Ces lieux deviendront quasiment des musées, mais surtout des réserves et peu de monde pouvait les voir dans leur intégralité d’ailleurs. Le problème c’est que sa fièvre de collectionneur s’amplifie et qu’il n’a plus les fonds nécessaires pour ses acquisitions et pour de nouvelles fouilles . Alors comment faire ? … Eh bien il va se mettre à tout confondre, prendre la caisse des fonds-publics pour la sienne et piocher allègrement dedans, s’accordant des prêts personnels dirons-nous , pour assouvir sa soif de nouveaux achats.
Malheureusement, ces pratiques allant toujours crescendo, elles finiront par alerter les contrôleurs financiers dès 1847 ( il ne sera pourtant arrêté que dix ans plus tard ) . Il va se retrouver dos au mur, pris à la gorge et décidera de vendre quelques-unes de ces pièces, ce qui se révélera pas très difficile vu leur qualité et leur beauté. La France, la Russie et l’Angleterre seraient les trois pays potentiellement intéressés pour les acquérir … Oui mais voilà … La guerre de Crimée va opposer ces trois pays et très franchement, acheter les œuvres de Mr Campana, à ce moment précis, fut le cadet de leurs soucis.

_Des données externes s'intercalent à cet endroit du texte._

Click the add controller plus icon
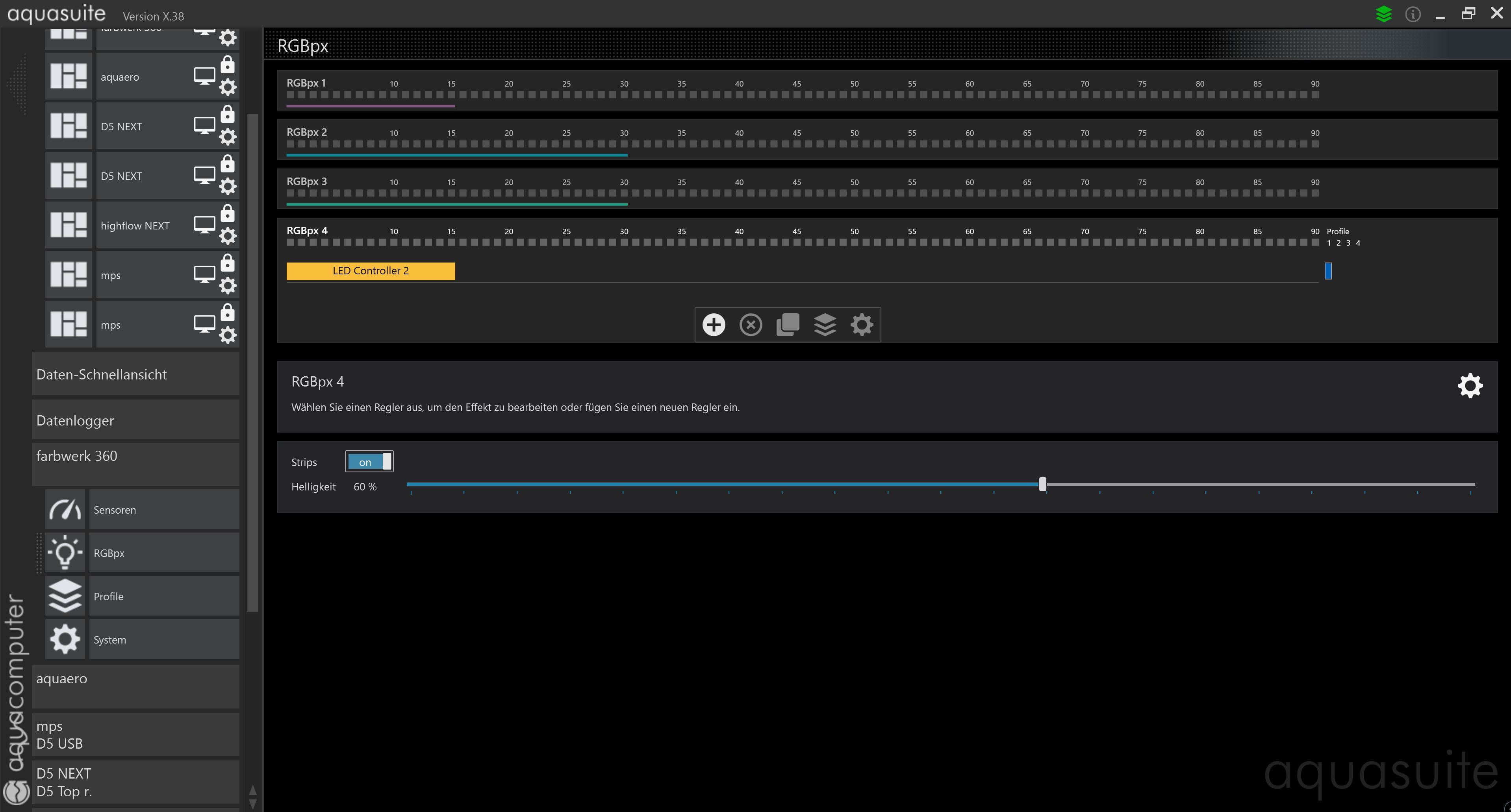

En 1857, le célèbre marquis est arrêté pour malversations. Cette arrestation débouche sur un procès et toutes ses collections furent saisies par l’État pontifical la même année. L’affaire fait scandale et la une des journaux nationaux et internationaux, notamment lorsque l’on apprend que Mr le marquis avait copieusement pioché dans les caisses , ce qui amèna à penser que peut-être l’État pontifical était complice lui aussi ! Pour mettre fin à ce genre de suppositions et que la situation ne s’envenime davantage, on le condamne aux galères pour vingt ans – Il fut emprisonné, mais grâce à l’intervention française de Napoléon III il ne restera pas longtemps en prison puisqu’il sort en 1859, deux ans plus tard. Sa peine sera commuée en un exil à perpétuité.

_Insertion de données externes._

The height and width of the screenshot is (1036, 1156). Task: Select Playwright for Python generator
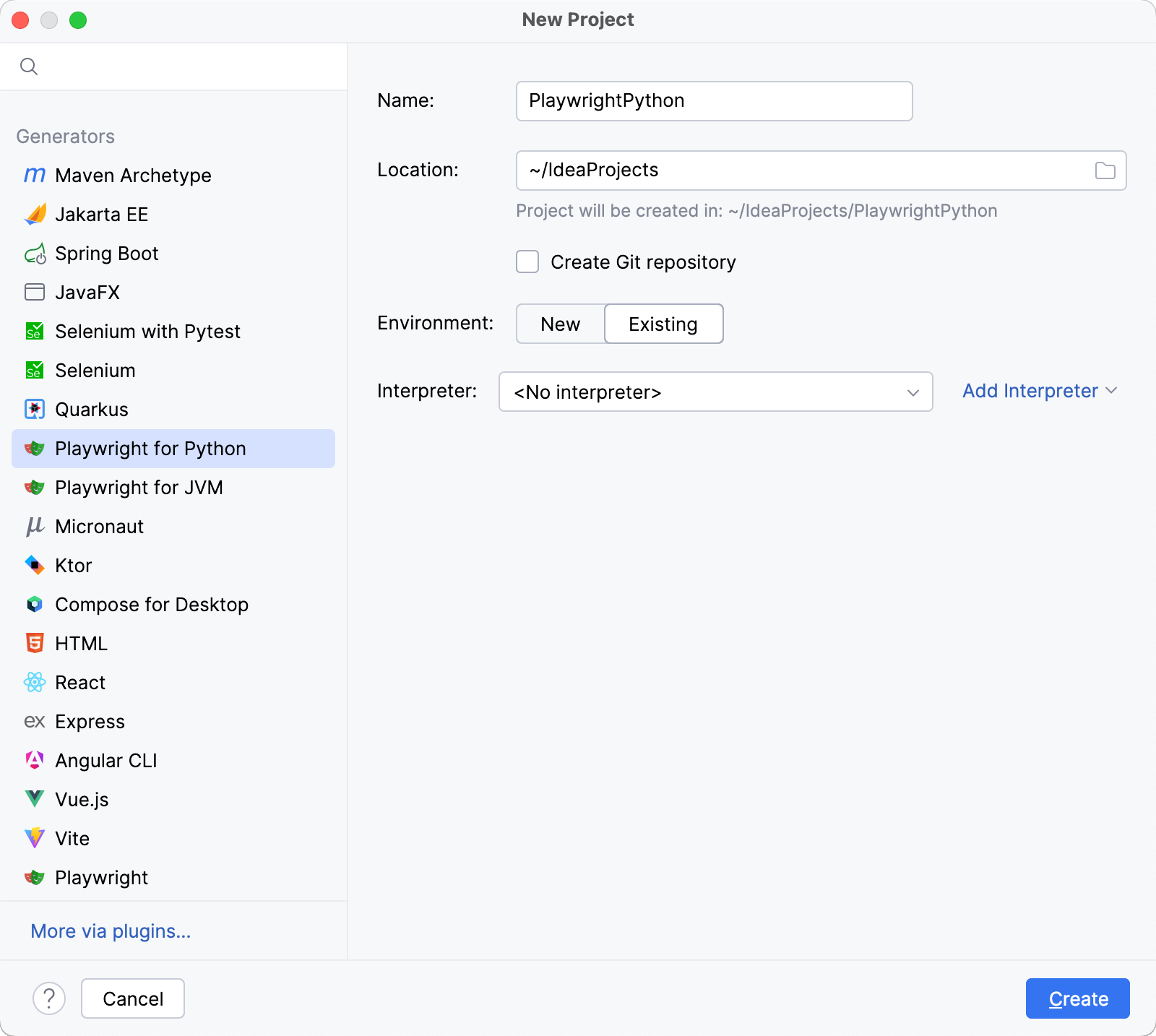tap(150, 448)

» Dans la nuit du 28 novembre, l’autorité a fait arrêter dans son palais une personne l’entourait l’éclat d’une grande situation et à laquelle quelques travaux d’archéologie et surtout la beauté et la richesse de ses collections, avaient donné une sorte de célébrité. Il s’agit de Mr le marquis Campana, directeur général du Mont-de-Piété. A Rome, cet établissement n’est pas destiné seulement à soulager les pauvres par des prêts sur gages, il est aussi une espèce de banque de dépôts fort accrédités. Les motifs qui ont amené l’arrestation de Mr Campana sont des irrégularité de la plus grave nature dans sa gestion administrative … » ( Article dans le Journal des Débats en 1857 )

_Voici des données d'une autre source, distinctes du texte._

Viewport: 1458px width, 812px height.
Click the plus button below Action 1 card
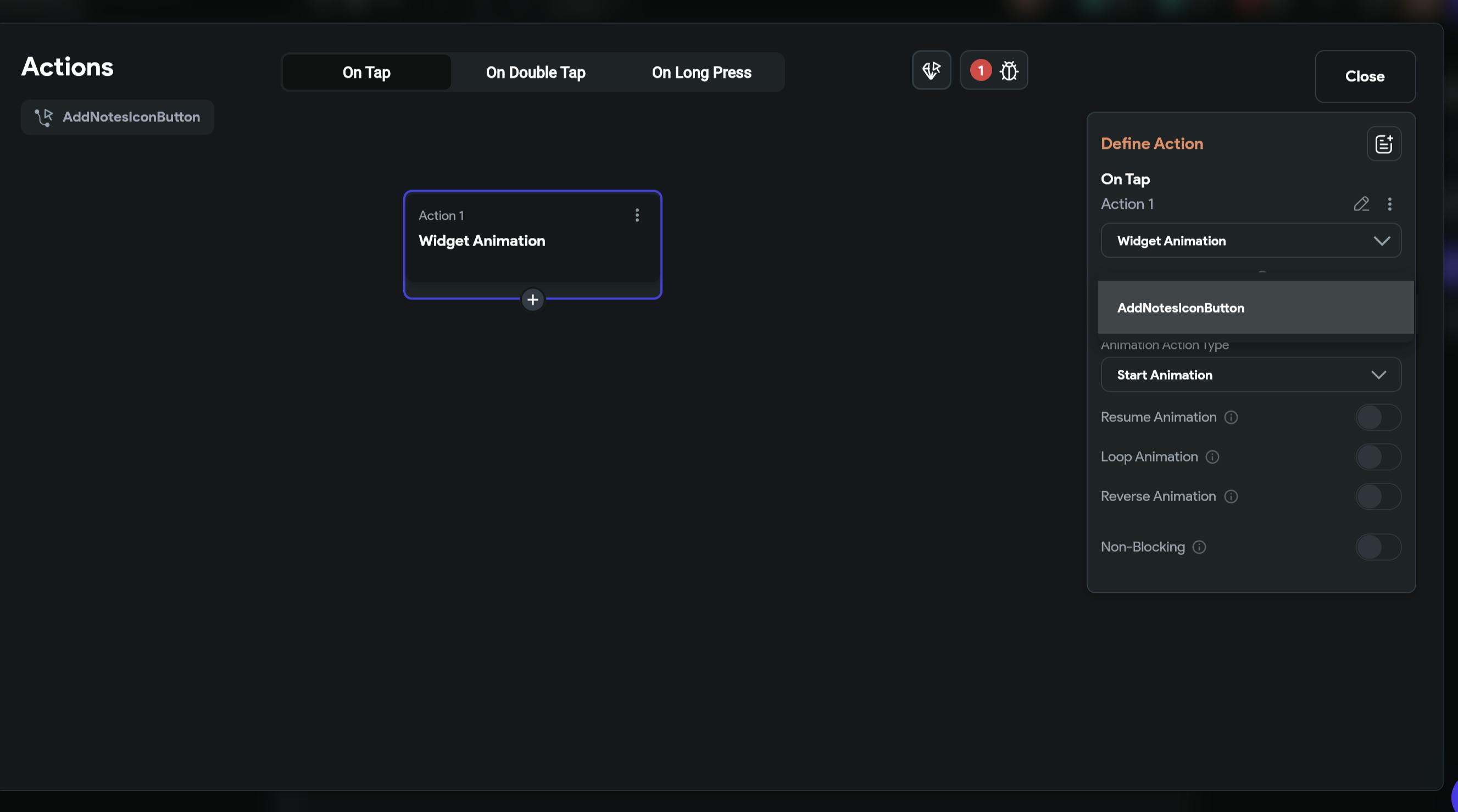532,300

En 1861, la papauté décide d’une vente qui permettra de remettre l’argent là où le marquis l’avait pris, à savoir les caisses de l’État. Beaucoup de monde se rendra à Rome pour voir cette incroyable collection et bien sur, faire des offres. . L’Angleterre, dans le plus grand des secrets, avant même la vente publique, avait déjà envoyé un émissaire à Rome afin qu’il puisse étudier sur place ce qu’il conviendrait d’acquérir ( notamment des œuvres de la Renaissance et des majoliques ). Nicolas II se lance, pour la Russie, dans l’achat de marbres et vases antiques. Napoléon III, mécontent de voir qu’on l’avait devancé, fera le maximum pour rafler une mise importante à savoir plus de 11.000 pièces qui seront réparties au musée du Louvre et dans d’autres institutions muséales françaises. Sa riche collection sera donc dispersée !
Une fois libre, le couple Campana partit en exil pour la Suisse en 1865. Une revue diffusée dans ce pays ( Art Passions ) nous informe sur ce détail et indique que les frais d’avocat du marquis furent payés par six antiques qu’ils avaient pu mettre de côté.